**EXCERPTED TEXT**
---
Varney: "What They've Come Up With Is Basically, In My Opinion, A Sweetheart Deal For The Unions." From the September 19 edition of America Live:
MEGYN KELLY (host): We also have a developing story in Detroit where GM has reached a tentative new labor deal with the United Auto Workers, according to reports. The Associated Press reporting that the four-year contract includes higher entry-level pay, a sweeter profit-sharing plan for the union workers, and a $5,000 signing bonus. Some analysts say that is good news, since the union was reportedly hoping to land bonuses of up to 10,000 a worker.
Stu Varney is with the Fox Business network and the host of Varney & Company. The signing bonus goes to people who already have jobs, who are already working there?
VARNEY: The signing bonus goes to $5,000 each to 48,500 regular workers at General Motors. Everybody who works at GM, everybody on the line gets $5,000.
KELLY: Why do you get a signing bonus if you already have the job there? Isn't a signing bonus used to lure someone into the job?
VARNEY: Yes, good point. Let me give you some context here. The taxpayer -- that is, the government -- owns 26 percent of General Motors, 500 million shares. The government, therefore, has a very heavy influence on these contract negotiations. And what they've come up with is basically, in my opinion, a sweetheart deal for the unions.
As you enumerated there, Megyn, it's a four-year deal, $5,000 to every single worker. No worker will pay a dime extra for health care coverage. That's different from the rest of America. There'll be new hires, there'll be more profit-sharing, and that $56 per hour for regular workers will be maintained.
---
**EXTRACTED RECORDS**
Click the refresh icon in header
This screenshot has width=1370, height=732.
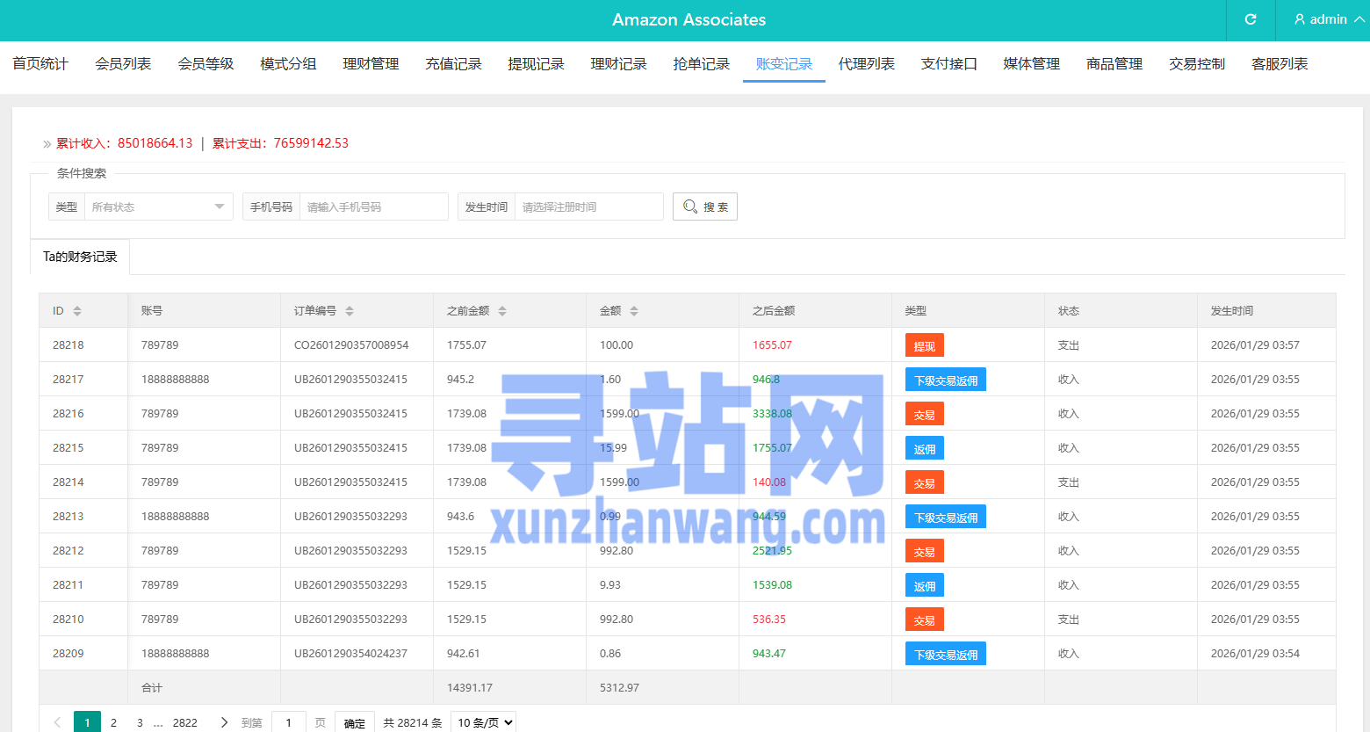[1251, 19]
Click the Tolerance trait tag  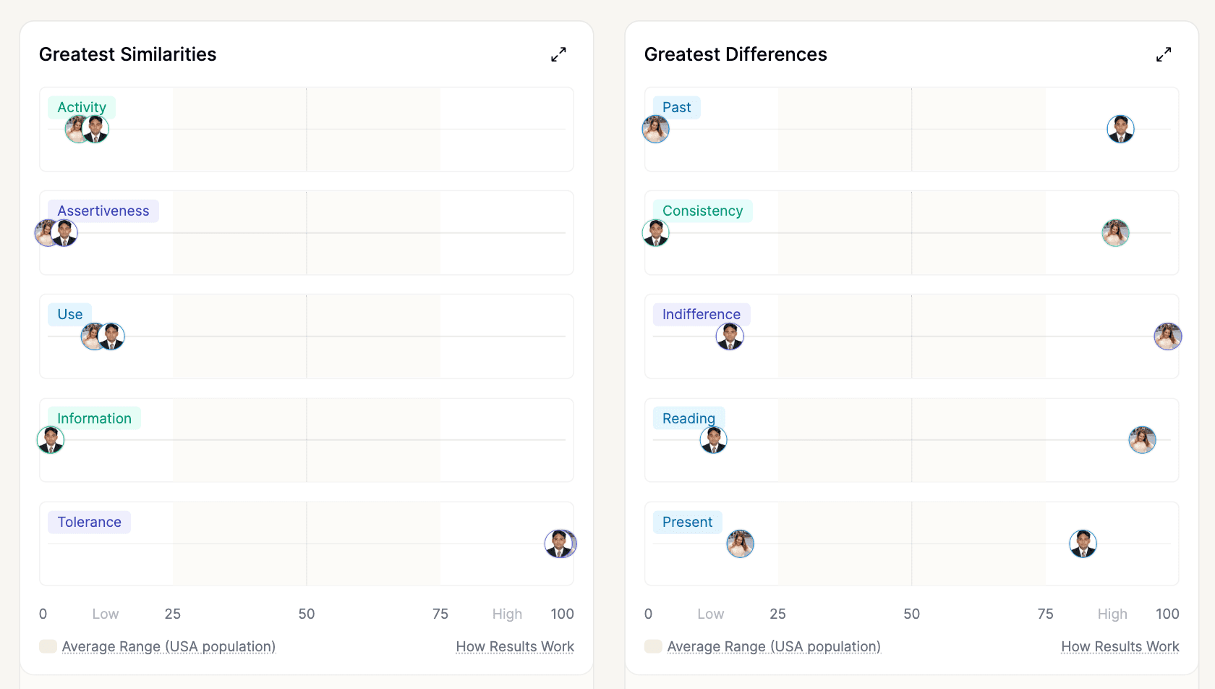(x=89, y=522)
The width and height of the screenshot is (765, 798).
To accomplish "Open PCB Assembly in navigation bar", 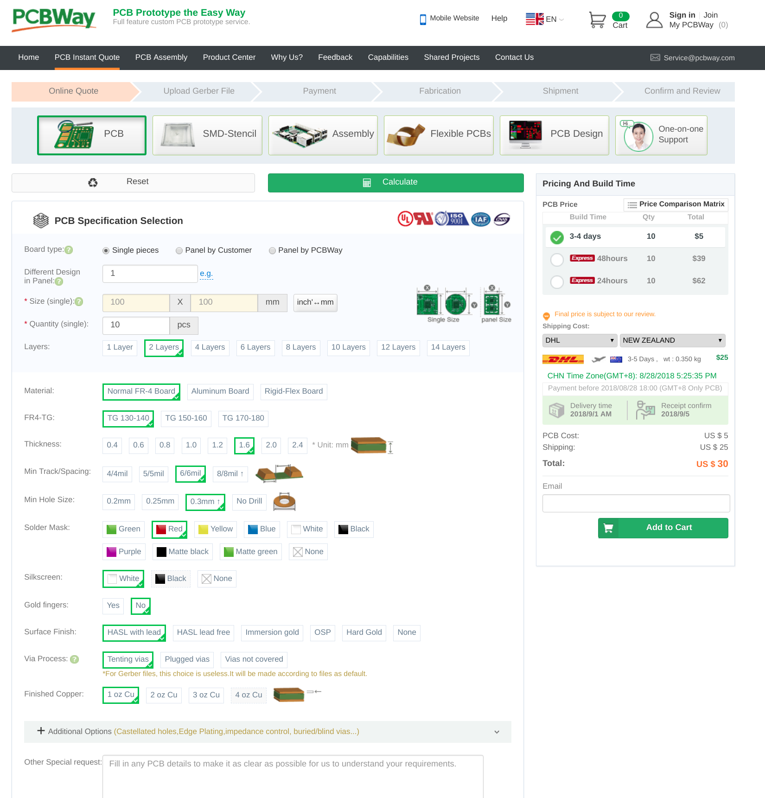I will click(x=161, y=57).
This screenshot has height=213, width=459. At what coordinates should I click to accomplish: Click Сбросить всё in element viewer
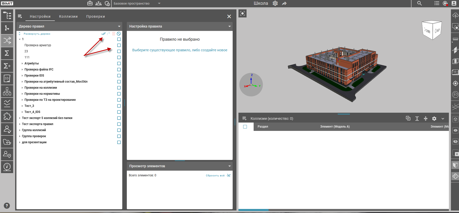pyautogui.click(x=215, y=176)
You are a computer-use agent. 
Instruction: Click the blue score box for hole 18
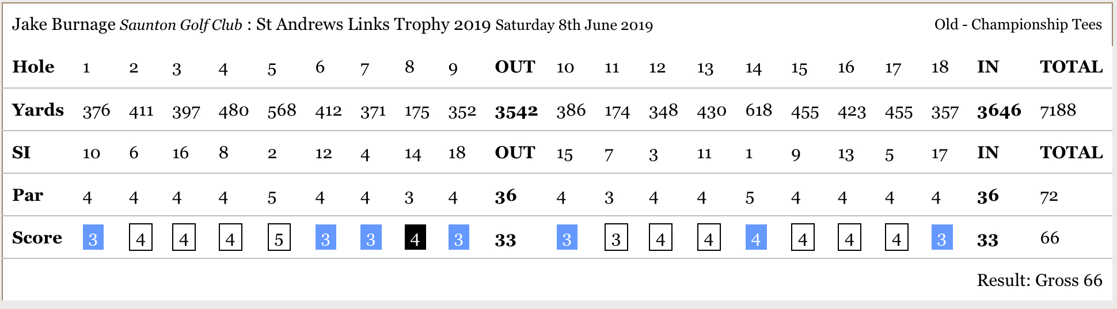click(941, 238)
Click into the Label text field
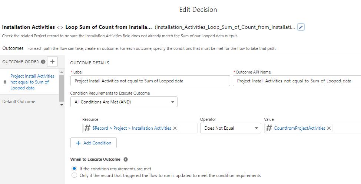Viewport: 361px width, 184px height. [150, 81]
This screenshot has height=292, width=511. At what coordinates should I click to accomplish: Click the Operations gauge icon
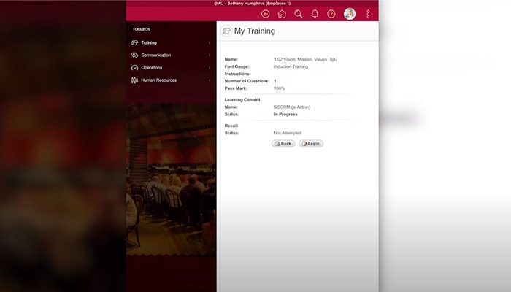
---
**TASKS TO PERFORM**
a: According to the GM labor deal transcript, how many regular General Motors workers receive the $5,000 signing bonus?
b: In the GM labor deal transcript, which items does the Associated Press report the four-year contract includes?
c: Continue the transcript of the GM labor deal discussion from its last line.

**FINAL RESULTS**
a: 48,500 regular workers.

b: Higher entry-level pay, a sweeter profit-sharing plan for the union workers, and a $5,000 signing bonus.

c:
Now, this is as the economy goes on the brink of recession. Car sales are weak. I believe that this is a sweetheart deal for the unions and that, essentially, this is a politicized contract agreement because the president, the administration want to favor the unions and want to be seen to be doing precisely that.
KELLY: Well, they did cut them down from $10,000 signing bonuses to $5,000 signing bonuses, Stu. But you know, I don't understand, because normally a signing bonus -- you can argue about whether they should get pay races and all. But a signing bonus, normally it's to lure somebody into the job or to prevent them from quitting. I mean, in this economy was there a realistic possibility that these thousands of union members were going to quit and go someplace else and they needed that five grand to keep them on board?
VARNEY: No. Absolutely out of the question. That $5,000 is not to keep them on board. That is a nice sweet deal demanded by the unions. Remember, the unions are beholden to the administration. The administration is beholden to the unions. They want a relationship that really works. And a $5,000 signing bonus, more new hires of union workers, extra profit-sharing, no increase in health care costs to the worker -- that's a very sweet deal. [Fox News, America Live, 9/19/11]
Hoft: "Government Motors Awards Union Workers $5,000 Signing Bonus." From a post on Jim Hoft's Gateway Pundit blog, headlined Government Motors Awards Union Workers $5,000 Signing Bonus," that failed to give any context on why the $5,000 signing bonus was included in the deal:
Government Motors will award union members a $5,000 signing bonus as part of a new four-year contract. The car company is still part-owned by the US Treasury. In fact, the U.S. Treasury still owns about 26% of GM's shares. [Gateway Pundit, 9/18/11]
Fox Nation Links To Hoft's Post. Fox Nation also quoted text from Hoft and the Associated Press article he excerpted. [Fox Nation, 9/19/11]
... But Not That The Bonus Reportedly Replaces Cost-Of-Living Increases ...
NY Times: "[P]eople Briefed On The Negotiations Said That Workers Would Receive A Signing Bonus Of $5,000 In Lieu Of Cost-Of-Living Wage Increases." From a New York Times article on GM's deal with UAW:
In what is being viewed as a landmark deal, the union also preserved health care and pensions and improved profit-sharing for its roughly 48,000 members who work at G.M.
Officials at G.M. and the union declined to discuss specific terms of the deal. But people briefed on the negotiations said that workers would receive a signing bonus of $5,000 in lieu of cost-of-living wage increases. Entry-level workers, who are paid about $14 an hour, are expected to receive an increase of $2 to $3 an hour.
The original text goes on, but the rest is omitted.